Interest Calculation

Interest calculation types, accruals and application

Michael Claire avatar
Written by Michael Claire
Updated over a week ago

Interest is the price you charge for the money you lend. The way you choose to calculate and apply interest will affect your revenue and your competitiveness. 

LoanCirrus manages interest rates at the loan product level. When you create a loan product you define how interest is to be charged. 

FLAT v. DECLINING 

The first thing to decide is whether your loan product will use:

a) A FLAT interest rate method - The interest amount remains constant (flat) even as the outstanding principal decreases with repayments. This is also referred to as ADD ON interest in some markets. 

b) A DECLINING interest method (sometimes called REDUCING BALANCE) - The interest amount is adjusted as the outstanding principal declines or is reduced. This means that the interest amount will vary for each installment. 

WHEN TO START CALCULATING

Interest is calculated daily. 

However, you can instruct LoanCirrus to either start calculating interest on disbursement OR on first repayment. This is an important consideration that can affect revenues. 

INTEREST ACCRUAL 

Interest accrual is basically the frequency that you charge the interest rate. Simple interest is charged annually. You loan $100,000 at 12% and you charge it once. Total Interest is $1,200 or 12% of $100,000.  But what happens if you charge the interest each month?  Here, things get a little trickier.
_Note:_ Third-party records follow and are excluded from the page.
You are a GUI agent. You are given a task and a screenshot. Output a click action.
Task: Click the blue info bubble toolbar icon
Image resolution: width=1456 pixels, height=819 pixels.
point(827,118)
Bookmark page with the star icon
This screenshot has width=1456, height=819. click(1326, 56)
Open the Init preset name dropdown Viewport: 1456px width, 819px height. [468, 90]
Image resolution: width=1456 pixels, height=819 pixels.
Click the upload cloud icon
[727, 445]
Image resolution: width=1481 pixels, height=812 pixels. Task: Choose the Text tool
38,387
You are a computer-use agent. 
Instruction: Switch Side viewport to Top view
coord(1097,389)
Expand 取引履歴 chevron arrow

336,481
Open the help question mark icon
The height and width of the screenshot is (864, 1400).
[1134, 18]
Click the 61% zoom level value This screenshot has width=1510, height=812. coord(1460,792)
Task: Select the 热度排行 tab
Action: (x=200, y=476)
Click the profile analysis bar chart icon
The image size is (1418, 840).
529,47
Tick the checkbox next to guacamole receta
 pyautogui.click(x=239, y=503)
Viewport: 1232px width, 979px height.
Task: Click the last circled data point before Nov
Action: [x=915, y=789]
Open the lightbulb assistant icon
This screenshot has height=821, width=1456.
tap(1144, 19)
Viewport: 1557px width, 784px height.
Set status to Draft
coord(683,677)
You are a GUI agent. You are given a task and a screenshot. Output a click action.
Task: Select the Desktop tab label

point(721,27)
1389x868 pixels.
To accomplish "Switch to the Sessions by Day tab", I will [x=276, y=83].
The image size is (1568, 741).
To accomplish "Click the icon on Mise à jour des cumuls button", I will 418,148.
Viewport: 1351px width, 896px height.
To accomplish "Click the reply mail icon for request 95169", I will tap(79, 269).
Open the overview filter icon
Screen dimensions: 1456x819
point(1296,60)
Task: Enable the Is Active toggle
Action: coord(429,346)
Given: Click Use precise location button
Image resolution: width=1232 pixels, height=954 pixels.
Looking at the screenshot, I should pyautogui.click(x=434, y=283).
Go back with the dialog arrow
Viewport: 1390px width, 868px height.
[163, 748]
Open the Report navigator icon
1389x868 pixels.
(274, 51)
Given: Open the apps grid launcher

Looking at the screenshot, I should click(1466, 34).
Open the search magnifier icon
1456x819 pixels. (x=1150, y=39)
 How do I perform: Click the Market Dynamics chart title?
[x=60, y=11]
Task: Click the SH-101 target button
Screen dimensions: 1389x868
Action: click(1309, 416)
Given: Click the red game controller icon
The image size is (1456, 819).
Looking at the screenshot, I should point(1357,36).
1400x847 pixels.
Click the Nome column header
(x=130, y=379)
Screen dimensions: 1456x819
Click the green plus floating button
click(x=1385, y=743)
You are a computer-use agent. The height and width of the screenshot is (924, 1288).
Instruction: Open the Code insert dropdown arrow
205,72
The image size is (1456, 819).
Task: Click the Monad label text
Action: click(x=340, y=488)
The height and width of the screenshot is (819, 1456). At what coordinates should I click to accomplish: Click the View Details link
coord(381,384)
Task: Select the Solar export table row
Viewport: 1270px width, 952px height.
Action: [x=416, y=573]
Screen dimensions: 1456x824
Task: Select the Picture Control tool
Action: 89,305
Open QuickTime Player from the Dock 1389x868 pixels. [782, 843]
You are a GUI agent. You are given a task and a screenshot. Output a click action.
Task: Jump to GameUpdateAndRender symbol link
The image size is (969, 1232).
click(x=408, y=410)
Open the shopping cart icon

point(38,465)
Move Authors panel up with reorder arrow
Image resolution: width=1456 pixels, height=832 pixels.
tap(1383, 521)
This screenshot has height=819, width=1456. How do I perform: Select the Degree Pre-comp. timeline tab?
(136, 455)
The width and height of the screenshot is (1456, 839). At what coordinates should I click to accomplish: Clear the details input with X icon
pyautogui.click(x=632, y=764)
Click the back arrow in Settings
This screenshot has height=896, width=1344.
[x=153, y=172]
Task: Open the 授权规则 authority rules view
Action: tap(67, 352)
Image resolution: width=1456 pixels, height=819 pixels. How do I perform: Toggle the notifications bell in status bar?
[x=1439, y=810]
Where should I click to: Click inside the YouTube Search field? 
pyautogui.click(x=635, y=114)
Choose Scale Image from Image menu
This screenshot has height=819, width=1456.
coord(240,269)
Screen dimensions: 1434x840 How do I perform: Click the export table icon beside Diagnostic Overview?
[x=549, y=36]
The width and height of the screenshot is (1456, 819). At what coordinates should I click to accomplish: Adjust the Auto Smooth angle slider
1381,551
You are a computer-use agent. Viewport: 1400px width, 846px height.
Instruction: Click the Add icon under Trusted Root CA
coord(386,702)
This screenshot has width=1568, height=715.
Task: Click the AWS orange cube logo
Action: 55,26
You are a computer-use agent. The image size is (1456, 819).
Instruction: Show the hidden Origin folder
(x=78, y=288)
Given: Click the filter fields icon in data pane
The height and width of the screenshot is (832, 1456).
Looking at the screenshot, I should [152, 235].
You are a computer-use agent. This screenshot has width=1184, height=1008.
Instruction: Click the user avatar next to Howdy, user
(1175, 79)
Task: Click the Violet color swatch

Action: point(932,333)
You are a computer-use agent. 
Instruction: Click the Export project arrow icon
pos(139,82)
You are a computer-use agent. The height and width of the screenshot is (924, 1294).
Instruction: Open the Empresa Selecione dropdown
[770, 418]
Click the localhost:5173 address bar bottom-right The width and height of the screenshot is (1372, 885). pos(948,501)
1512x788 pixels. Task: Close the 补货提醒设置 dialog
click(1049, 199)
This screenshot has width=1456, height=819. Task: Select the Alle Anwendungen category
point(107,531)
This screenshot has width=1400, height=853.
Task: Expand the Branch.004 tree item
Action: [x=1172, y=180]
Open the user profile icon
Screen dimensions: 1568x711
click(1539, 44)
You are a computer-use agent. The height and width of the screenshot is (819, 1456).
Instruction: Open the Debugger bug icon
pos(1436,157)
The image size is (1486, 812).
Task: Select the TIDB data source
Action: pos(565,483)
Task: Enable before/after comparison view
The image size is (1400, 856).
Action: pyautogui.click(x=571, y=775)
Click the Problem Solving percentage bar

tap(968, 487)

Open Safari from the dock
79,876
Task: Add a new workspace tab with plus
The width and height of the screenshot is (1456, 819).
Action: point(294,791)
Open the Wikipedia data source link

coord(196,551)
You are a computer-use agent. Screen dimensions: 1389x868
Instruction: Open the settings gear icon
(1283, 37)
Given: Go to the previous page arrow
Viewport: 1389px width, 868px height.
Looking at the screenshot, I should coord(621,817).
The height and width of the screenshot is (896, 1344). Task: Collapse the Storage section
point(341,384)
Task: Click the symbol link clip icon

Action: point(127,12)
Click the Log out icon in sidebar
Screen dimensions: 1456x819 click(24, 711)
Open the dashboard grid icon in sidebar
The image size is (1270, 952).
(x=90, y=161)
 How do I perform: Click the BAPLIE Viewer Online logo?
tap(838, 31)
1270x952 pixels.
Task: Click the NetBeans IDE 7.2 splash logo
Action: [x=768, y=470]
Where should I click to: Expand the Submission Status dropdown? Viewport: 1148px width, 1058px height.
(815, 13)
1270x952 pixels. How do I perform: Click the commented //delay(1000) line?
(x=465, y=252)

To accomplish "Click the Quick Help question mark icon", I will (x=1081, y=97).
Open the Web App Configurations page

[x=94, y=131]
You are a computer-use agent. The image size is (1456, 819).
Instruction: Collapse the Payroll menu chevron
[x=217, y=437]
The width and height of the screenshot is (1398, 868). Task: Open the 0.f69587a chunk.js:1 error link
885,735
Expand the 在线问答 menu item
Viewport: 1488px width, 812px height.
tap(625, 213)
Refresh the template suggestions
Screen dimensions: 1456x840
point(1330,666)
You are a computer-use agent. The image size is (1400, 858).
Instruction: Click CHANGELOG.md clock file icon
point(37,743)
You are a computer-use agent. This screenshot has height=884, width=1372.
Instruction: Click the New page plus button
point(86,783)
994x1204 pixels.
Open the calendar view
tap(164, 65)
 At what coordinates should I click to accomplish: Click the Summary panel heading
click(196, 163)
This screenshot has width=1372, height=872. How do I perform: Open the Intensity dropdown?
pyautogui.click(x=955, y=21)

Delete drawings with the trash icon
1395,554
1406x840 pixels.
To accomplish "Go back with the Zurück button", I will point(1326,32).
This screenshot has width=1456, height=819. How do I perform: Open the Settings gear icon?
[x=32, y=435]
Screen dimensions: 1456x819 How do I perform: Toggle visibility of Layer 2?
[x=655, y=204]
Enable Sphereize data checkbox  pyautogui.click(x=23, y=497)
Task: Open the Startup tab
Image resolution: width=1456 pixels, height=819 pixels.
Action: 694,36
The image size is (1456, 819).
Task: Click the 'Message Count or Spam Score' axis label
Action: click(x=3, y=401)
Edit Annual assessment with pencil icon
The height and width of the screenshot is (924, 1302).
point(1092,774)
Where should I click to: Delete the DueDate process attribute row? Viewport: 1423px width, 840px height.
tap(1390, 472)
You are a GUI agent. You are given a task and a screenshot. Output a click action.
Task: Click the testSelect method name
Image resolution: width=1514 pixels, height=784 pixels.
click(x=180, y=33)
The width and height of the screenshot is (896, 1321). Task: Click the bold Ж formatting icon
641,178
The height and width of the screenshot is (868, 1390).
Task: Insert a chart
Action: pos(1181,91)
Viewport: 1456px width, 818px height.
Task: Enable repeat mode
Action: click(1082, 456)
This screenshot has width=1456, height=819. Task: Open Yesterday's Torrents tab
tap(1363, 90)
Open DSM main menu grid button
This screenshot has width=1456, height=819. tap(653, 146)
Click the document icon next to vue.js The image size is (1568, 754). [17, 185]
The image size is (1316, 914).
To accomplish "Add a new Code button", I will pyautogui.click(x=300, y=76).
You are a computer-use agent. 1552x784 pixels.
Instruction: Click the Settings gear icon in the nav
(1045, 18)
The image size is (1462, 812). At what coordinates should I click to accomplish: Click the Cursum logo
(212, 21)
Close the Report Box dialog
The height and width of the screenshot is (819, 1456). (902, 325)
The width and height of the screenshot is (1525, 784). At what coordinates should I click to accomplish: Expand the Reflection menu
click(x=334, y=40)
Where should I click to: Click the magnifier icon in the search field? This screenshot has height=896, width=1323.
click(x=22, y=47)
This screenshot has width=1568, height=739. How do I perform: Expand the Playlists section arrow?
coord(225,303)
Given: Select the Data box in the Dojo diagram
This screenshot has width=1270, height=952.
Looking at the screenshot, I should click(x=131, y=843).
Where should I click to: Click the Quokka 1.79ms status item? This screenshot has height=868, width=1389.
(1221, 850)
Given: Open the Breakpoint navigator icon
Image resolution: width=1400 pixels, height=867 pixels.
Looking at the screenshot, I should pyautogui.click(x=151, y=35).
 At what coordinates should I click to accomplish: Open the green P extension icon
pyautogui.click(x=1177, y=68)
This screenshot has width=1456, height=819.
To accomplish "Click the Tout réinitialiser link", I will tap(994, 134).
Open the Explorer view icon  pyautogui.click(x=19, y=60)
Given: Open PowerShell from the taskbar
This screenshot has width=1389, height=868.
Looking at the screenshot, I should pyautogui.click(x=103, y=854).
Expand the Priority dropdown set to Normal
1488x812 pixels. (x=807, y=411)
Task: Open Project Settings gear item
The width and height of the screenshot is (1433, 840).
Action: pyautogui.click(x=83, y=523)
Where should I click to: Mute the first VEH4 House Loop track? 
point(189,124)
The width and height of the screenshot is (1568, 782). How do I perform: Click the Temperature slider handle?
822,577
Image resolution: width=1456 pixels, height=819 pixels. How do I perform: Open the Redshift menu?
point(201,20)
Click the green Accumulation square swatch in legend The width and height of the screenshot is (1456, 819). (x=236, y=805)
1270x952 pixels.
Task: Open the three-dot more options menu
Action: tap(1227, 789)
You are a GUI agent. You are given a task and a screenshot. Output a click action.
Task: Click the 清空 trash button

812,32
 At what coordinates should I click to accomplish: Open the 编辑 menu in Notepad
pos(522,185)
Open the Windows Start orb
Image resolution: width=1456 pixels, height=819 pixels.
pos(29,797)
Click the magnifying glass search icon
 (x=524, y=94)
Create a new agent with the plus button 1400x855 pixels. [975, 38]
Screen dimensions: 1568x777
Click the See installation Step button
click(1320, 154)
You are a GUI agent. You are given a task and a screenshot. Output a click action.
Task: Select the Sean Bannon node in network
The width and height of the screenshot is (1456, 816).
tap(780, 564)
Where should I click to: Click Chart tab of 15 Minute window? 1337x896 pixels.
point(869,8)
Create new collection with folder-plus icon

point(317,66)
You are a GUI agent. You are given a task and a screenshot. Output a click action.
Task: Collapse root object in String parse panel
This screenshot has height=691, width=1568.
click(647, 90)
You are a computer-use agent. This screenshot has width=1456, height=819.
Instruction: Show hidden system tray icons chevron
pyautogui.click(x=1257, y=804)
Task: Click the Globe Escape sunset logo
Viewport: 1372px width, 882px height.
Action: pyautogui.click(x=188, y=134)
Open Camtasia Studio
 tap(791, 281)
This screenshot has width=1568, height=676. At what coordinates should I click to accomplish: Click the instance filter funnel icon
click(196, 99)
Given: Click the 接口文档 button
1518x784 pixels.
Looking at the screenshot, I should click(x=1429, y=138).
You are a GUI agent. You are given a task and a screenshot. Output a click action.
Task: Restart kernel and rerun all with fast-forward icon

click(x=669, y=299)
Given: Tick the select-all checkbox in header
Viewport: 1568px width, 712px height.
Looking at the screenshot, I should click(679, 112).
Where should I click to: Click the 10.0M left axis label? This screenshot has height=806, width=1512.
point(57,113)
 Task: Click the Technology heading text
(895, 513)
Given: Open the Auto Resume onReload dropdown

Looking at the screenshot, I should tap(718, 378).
The first number here that’s important is the APR, which is the truly important number when it comes to debts (and interest). Every debt and every savings account you come across will have an APR that describes how much interest pays into that account over the course of a year. (As we’ll see, that number only tells you part of the story, but it’s still vital.)

If you’re accruing interest monthly, you have to divide that APR into 12 equal parts – one for each month. So, let’s keep looking at that $100,000 debt from the earlier example, the one with the 12% APR. If we divide that 12% into 12 equal parts, we get 1% per month.

So, in January, you do the first accrual. You take $100,000, multiply it by 1% (giving you $1,000), and add it back to the balance, giving you $101,000.

In February, you do it again. You take the new balance, $101,000, multiply it by 1% (giving you $1,010), and add it back to the balance, giving a new balance of $102,010.

In March, you do it again. You take the new balance of $102,010, multiply it by 1% (giving you $1,020.10), and add it back to the balance, giving a new balance of $103,030.10.

You get the idea. So, let’s skip ahead to December.

In December, you would take your balance of $111,566.83, multiply it by 1% (giving you $1,115.67), and add it back to the balance, giving a new balance of $112,682.50.

Here’s the thing to notice. You have the same starting balance – $100,000 – and the same APR – 12% – but if you accrue it annually, you have an ending balance of $112,000. If you accrue it monthly, you have an ending balance of $112,682.50.

The difference in how the money is accrued makes a difference of $682.50.

Here’s where APY becomes important. In this case, the APY is 12.6825%. If you take the original balance of $100,000 and multiply it by the APY, you’ll get $12,682.50. Add that back to the balance and you get $112,682.50 … the balance you get when you accrue monthly.

Accrued Interest can be written off when a customer wishes to Pay Off a loan prematurely.  This option can be found on the Pay Off feature.